这并非每次都奏效——但如果对你奏效了，你可能会以为我有超能力。我没有。

事实是，大多数大型语言模型都陷入了僵化模式。它们的回答比你想象的要可预测得多，也缺乏创意得多。这对于编程或研究这类任务来说没问题，但当你在头脑风暴或计划下一次度假时，这种“群体思维”就成了问题。

澳大利亚初创公司Springboards有一个解决方案。它构建了一个名为Flint的大型语言模型，该模型经过训练，能够针对诸如“我该去欧洲哪里？”这样的开放式问题，提供比主流大型语言模型更多样化的回答。

“大多数语言模型都在对抗幻觉，”Springboards联合创始人兼首席执行官皮普·宾格曼说。“我们欢迎幻觉。”

宾格曼第一次向我展示他公司的新模型时，向我介绍了这个随机数游戏。感觉就像在看魔术师玩一副牌。“这是我们的销售技巧，而且每次都管用，”他说。

在ChatGPT和Claude都给出了7之后，宾格曼转向了Flint。它也给出了7：“啊哈，当然会这样，但这没关系——7是一个合理的答案。”他重新开始会话，再次提问：ChatGPT给出了7，Claude给出了7，Flint给出了3.7916。

走自己的路

不仅仅是数字。当宾格曼让ChatGPT和Claude说出一种汽车品牌时，他预测会是丰田或本田——他猜对了。Flint则给出了福特F-150。“所有这些丢失的信息都没有在这些模型中呈现出来，”他说。“它们同样有能力说出别克或特斯拉。但它们没有——它们存在偏见。”

宾格曼向这三个模型各发送了最后一个提示：“为New Balance跑鞋的广告活动想一句标语。只要标语。”Claude：“跑出你的路。”ChatGPT：“跑出你的路。”Flint：“经久耐用，跑步致胜。”这句标语可能不会获奖，但至少它与众不同。

大型语言模型的这种奇怪局限性开始受到更多关注。去年11月，一个研究团队发表了一篇题为《人工蜂群思维：语言模型（及超越）的开放式同质性》的论文，揭示了不仅单个大型语言模型的回答，而且不同模型之间的回答，都存在显著程度的重复。他们发现，当被问及开放式问题时，不同的大型语言模型会收敛于非常相似的答案。

目前尚不清楚为什么会发生这种情况，但研究人员推测，这是因为当今大多数大型语言模型都是以类似的方式、在类似的数据上进行训练，以完成类似的任务。
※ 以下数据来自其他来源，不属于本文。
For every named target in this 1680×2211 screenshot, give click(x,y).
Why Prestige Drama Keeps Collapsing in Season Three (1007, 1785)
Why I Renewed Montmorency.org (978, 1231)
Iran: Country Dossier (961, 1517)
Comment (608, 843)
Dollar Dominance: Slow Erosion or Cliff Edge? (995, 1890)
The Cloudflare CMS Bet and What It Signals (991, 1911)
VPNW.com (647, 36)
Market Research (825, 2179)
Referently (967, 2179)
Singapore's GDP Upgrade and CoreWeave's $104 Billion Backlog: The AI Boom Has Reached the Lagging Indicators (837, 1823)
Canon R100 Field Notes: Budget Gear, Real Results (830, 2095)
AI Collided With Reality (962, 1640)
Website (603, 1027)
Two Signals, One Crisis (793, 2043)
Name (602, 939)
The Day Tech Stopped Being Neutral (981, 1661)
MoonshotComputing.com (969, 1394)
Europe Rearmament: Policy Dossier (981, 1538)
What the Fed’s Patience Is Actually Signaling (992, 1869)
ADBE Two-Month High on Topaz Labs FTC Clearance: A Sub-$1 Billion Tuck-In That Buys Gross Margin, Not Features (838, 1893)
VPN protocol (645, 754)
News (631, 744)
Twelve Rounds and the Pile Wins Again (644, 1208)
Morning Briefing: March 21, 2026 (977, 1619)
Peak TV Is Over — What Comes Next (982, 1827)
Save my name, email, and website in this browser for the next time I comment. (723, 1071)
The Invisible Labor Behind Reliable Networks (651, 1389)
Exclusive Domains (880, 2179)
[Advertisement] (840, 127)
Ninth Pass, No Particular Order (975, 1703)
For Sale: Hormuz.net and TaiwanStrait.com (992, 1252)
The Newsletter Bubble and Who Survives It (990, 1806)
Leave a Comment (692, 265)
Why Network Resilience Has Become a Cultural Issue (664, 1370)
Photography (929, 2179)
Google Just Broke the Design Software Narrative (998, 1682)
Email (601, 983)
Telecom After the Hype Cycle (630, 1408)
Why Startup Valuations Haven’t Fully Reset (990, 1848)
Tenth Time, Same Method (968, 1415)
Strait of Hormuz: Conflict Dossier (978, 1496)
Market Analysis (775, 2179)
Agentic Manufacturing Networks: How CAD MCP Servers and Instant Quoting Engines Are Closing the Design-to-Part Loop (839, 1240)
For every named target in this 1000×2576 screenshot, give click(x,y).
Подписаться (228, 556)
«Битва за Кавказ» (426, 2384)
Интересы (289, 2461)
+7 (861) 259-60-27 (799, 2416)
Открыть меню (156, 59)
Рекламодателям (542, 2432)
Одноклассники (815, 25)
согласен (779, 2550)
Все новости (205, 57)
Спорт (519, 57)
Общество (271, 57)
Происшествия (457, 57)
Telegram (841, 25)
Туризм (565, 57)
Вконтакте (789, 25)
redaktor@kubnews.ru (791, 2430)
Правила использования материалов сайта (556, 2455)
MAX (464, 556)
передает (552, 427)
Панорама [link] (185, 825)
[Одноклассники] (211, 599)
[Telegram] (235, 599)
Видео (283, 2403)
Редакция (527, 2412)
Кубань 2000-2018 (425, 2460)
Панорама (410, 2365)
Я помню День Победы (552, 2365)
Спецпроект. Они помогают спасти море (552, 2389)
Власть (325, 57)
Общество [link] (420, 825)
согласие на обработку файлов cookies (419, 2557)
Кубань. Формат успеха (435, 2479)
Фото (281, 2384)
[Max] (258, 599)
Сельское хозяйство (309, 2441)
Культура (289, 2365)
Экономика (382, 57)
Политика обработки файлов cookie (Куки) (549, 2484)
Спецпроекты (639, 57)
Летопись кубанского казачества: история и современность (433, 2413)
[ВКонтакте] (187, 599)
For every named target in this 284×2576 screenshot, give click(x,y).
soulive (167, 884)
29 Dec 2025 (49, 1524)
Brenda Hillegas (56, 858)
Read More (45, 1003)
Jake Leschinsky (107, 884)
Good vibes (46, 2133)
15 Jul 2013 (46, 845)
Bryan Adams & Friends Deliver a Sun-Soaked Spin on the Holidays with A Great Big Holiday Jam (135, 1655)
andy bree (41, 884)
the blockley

该团队在重要的人工智能会议NeurIPS上获得了最佳论文奖。

当研究人员分别让25个不同的大型语言模型（包括来自美国顶尖公司的模型，以及来自中国等地的开源模型）各写50次关于时间的隐喻时，在总共1250个回答中，大部分都是“时间是一条河流”或“时间是一位织布工”的变体。

（我问了同事中一些人同样的问题，六个人给了我六个不同的答案。我最喜欢的一个：“时间是一件心爱的卫衣，被一生的穿着塑造了形状。”）

当你留意时，你会发现重复无处不在，Springboards联合创始人兼首席技术官基兰·布朗说。“大多数聊天界面的设计方式，会让你感觉像是在进行私人对话，”他说。“我认为大多数人并没有真正意识到，他们得到的和别人得到的东西有多么雷同。”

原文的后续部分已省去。